And I am confident, judging from the lack of T2300 posts on these fine forums, and the eery calm in the Discord channel, that most Traveller buyers would be equally annoyed to pay forty or fifty pounds for High Guard and find that a third of that price was paying for content for different games.
 
Also I don’t care about T2300 content and the jury is very, very much out on Pioneer, since it looks like just being low tech stuff. I don’t want to buy the Traveller High Guard book expecting particle beams and black globes and end up ploughing past endless pages about how to lob Sputnik Mk2 into orbit round a colony.

And I am confident, judging from the lack of T2300 posts on these fine forums, and the eery calm in the Discord channel, that most Traveller buyers would be equally annoyed to pay forty or fifty pounds for High Guard and find that a third of that price was paying for content for different games.
I mentioned this is a different thread, but the simple solution is the CRB, High Guard, Vehicles, Robots, etc are all general, setting-agnostic rule books.
Then a game like 2300 gets its own version of these books, minus the CRB, that only details the changes from the generic Traveller ruleset, such as TL limits and giving examples of ships in that setting. Rules are not duplicated since most of the rules in the CRB or High Guard or the others can apply to specifically published setting. For example, the 2300 drive should be in High Guard as the setting default. The jump drive should be the default in the Charted Space setting books.
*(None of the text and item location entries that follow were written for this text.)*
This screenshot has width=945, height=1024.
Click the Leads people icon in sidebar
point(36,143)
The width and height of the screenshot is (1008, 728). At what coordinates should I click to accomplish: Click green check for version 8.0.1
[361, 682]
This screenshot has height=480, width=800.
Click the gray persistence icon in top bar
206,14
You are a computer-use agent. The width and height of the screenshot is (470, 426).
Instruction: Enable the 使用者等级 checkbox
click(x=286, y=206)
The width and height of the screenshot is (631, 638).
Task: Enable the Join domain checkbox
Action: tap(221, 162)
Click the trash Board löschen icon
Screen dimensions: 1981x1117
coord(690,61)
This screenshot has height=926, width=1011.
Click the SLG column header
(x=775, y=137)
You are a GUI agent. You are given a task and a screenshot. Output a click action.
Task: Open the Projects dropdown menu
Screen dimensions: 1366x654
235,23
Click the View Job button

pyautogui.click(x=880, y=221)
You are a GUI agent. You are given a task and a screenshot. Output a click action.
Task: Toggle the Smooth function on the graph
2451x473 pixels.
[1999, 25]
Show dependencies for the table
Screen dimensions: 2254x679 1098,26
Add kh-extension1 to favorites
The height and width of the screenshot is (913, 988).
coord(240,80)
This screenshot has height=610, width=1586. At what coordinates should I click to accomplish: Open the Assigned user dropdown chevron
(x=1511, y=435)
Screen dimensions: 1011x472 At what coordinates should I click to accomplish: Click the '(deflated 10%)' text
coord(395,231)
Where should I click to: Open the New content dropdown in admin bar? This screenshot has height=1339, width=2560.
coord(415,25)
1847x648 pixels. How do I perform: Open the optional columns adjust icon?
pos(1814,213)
Then, as books get updated, we can pay for the updated information in the PDF versions, based on how expensive it is for Mongoose to edit them into the previously published material.

Mongoose makes tons of money, and we get a system that is actually setting-agnostic and setting-specific with everything you need for each part located in a sensible place.

The only people who are left out are those who only purchase hardcopies, which is less and less of the market as time goes by anyhow. Most people I see on here use both the PDFs and the hardcopies. I am not sure how many of us only use hardcopies and what the average ages of those people are.